I Just turned 31 this summer, and I thought that I would be like the normal family, married with 2.5 kids living in a house with a white picket fence... but, it didn't happen like that... Not even close
I know what the OP is going through, I used to be stressed out and anxious about finding a relationship that would eventually lead to marriage. I realized that all that was pushing them away, I was looking for someone that would fill a void rather then, as cliche as it sounds, compliment me. Be my equal. And like other's, I want an attractive girl, someone that takes care of herself, has a good career, and genuinely enjoys life. Figure if I want that, then those are qualities that I have to start working on in myself.
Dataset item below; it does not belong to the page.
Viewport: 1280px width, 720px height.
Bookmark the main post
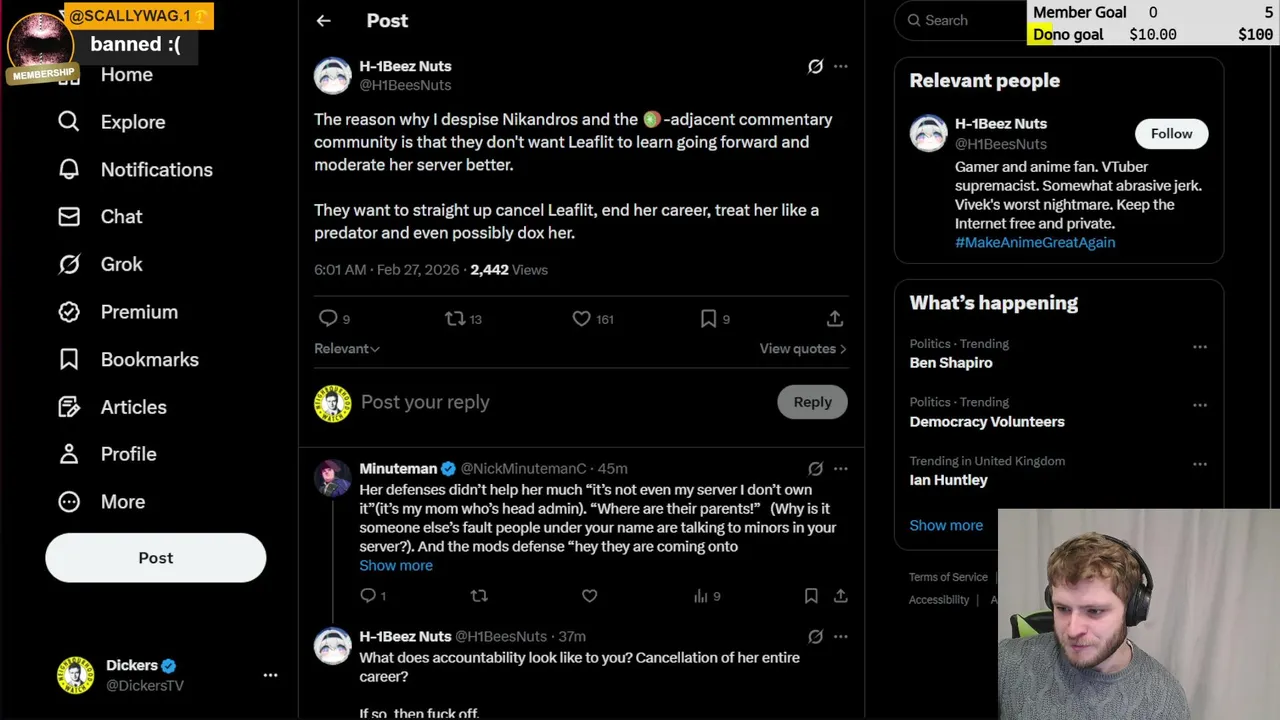pos(708,319)
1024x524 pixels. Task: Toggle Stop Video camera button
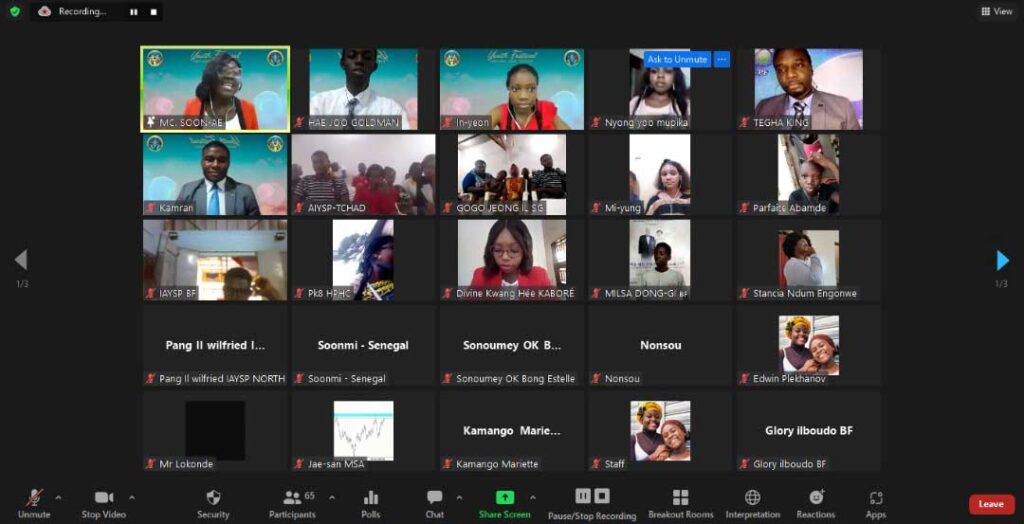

Like attracts like.
And living in Vancouver in the past, I've run across many "gold diggers," and I used to think the way you did, but then I started establishing boundaries with women that I dated, and if they wanted to stay with me great, if not, oh well. But a lot of times they respected you for it. I learned that if you give to early in the relationship, then they start to expect it, and then when you don't give as much they get upset and start exhibiting "gold digger" behaviour. That has been my experience.
That being said, I'm happy being single. Starting a music production company so it's nice cause I can focus 100% on building my business and getting that off the ground, and if the right one wanders into my path then great, but until then I'm just going to have fun playing
So don't stress dood, everything happens in it's time. Just go out, have fun, and enjoy life!!